Nous voyons ici comment la bureaucratie se trouve entre le marteau et l'enclume. Elle aimerait bien éviter les licenciements massifs grâce à la magie du « dialogue social », mais elle est confrontée à une situation dans laquelle elle sait que des milliers d'emplois vont disparaître en raison de la grève des investissements de la part des capitalistes européens, et elle doit se défendre (ou faire semblant d'organiser une opposition).

Les directions syndicales agissent grâce à la légitimité que leur accordent les travailleurs dans les usines (en période de « paix sociale »), mais dans une situation de crise économique et de pertes d'emplois, les mêmes travailleurs qui font habituellement confiance à leurs dirigeants exigent alors des actions. L'inaction totale risque de faire perdre le contrôle de grands secteurs de la classe ouvrière industrielle au profit de syndicats plus petits ou de sections radicalisées. Pourtant, ce type de manifestation européenne n'aboutira à rien, même à court terme, car la classe capitaliste est submergée par les conflits commerciaux avec la Chine et les États-Unis (Trump menace avec des tarifs du 25% envers les secteurs industriels clé : automobile, acier...). Ainsi, même si la protestation est symbolique, elle peut être utile à une couche pour l'aider à ouvrir les yeux sur la nécessité d'une stratégie de lutte pour les syndicats afin de démocratiser la manière dont les décisions sont prises et de joindre l'acte à la parole. Bien entendu, les dirigeants syndicaux s'en serviront pour se défouler et affirmeront qu'ils ont fait de leur mieux.

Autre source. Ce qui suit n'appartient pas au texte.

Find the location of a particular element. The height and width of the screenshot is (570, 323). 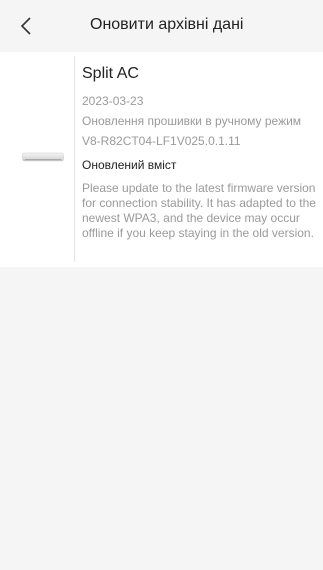

page-title: Оновити архівні дані is located at coordinates (167, 24).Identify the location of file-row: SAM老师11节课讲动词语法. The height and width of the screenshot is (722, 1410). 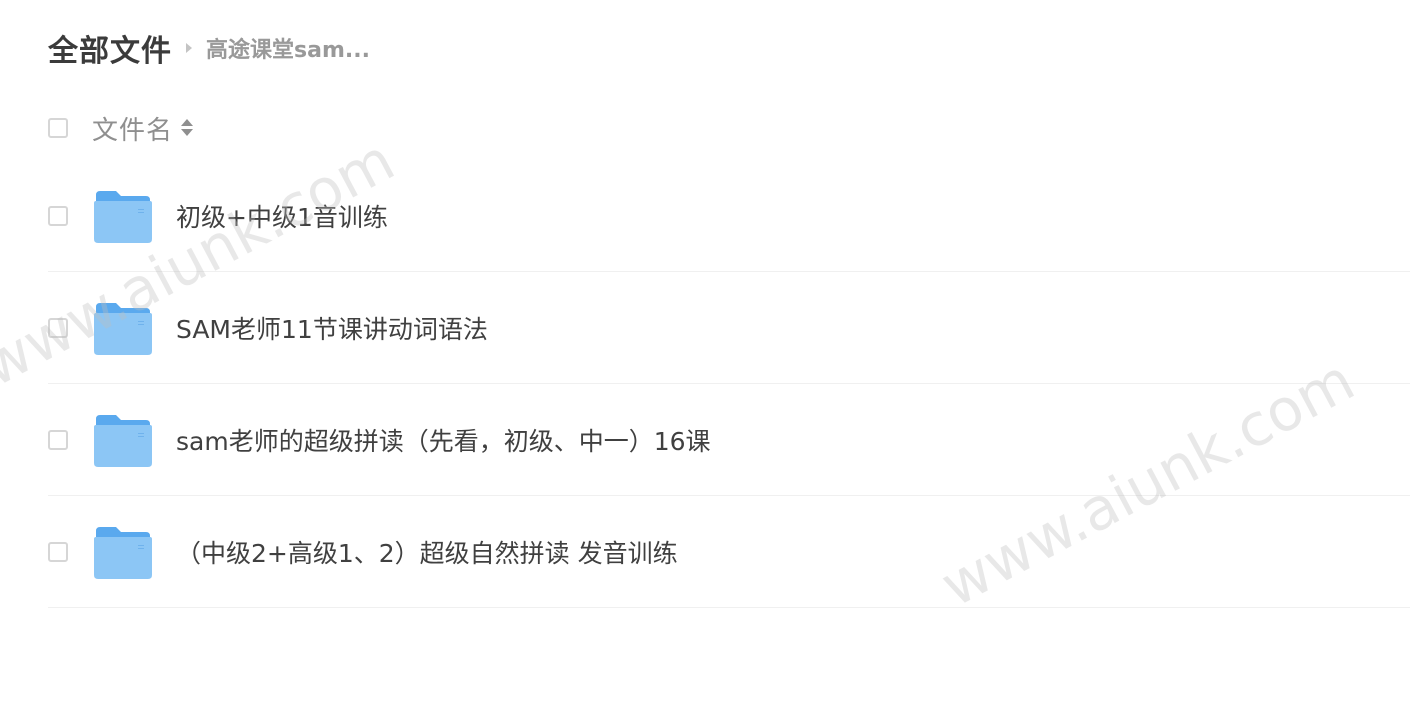
(729, 328).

L'Allemagne, la locomotive de l'industrie européenne, est en récession. Le résultat attendu pour la production industrielle de l'année prochaine est une croissance de 0,2 %. Cela a un impact sur tous les pays qui dépendent de l'économie allemande, comme la Belgique ou la République tchèque, la Slovaquie...

Que proposent les syndicats ?

Le soi-disant dialogue stratégique sur l'avenir de l'industrie automobile lancé il y a quelques semaines est l'un de ces forums de discussion que des institutions comme la Commission européenne aiment créer pour occuper les dirigeants des syndicats dans des réunions sans fin pendant que les licenciements se poursuivent sur tout le continent. Les larmes de crocodile de ces messieurs dames ne sont d'aucune utilité pour les milliers de travailleurs, en particulier dans le secteur externalisé qui bénéficie de moins de soutien de la part des plans de restructuration, qui perdent leur emploi et ne voient pas d'autre solution que de chercher un emploi dans un secteur moins bien rémunéré. Il ne s'agit pas seulement d'un problème lié à l'Union européenne, puisque Stellantis vient d'annoncer la fermeture de son usine de Luton (Angleterre), par exemple. Le problème, c'est qu'il n'y a plus d'argent public pour les salaires du secteur.

Ici, à Bruxelles, une grande usine vient de fermer ses portes, Audi Forest. Une manifestation massive a eu lieu en septembre et le plan de lutte des « syndicats très à gauche » de l'usine était d'attendre un autre repreneur et de négocier avec l'entreprise. Après des mois d'inaction, l'entreprise a réussi à s'en tirer à bon compte, en accordant très peu d'attention aux revendications syndicales. Les travailleurs des industries sous-traitantes autour d'Audi Forest ont été laissés en plan. Il semble que le même schéma se reproduira entre Volkswagen en Allemagne et les autres usines du groupe en Europe. L'étroitesse d'esprit de la bureaucratie syndicale est en fait le meilleur allié de la législation antisyndicale visant à réduire sans cesse le nombre de membres des syndicats. Le fait que les travailleurs industriels polonais ou slovaques ont été plus nombreux à manifester à Bruxelles que les travailleurs allemands montre la faiblesse des syndicats européens lorsqu'il s'agit d'avoir un impact.

Les travailleurs européens ont besoin de syndicats combatifs qui ne demandent pas aux institutions capitalistes de faire « immédiatement » ce qu'elles n'ont jamais fait, ils ont besoin de revendications qui les rendent acteurs du processus et ils doivent exiger conjointement la nationalisation sous le contrôle des travailleurs de toute usine fermée. Ils ont aussi besoin d’un plan de lutte discuté dans les usines et les centres de travail et pas des promenades régulières sur les rues du quartier européen de Bruxelles.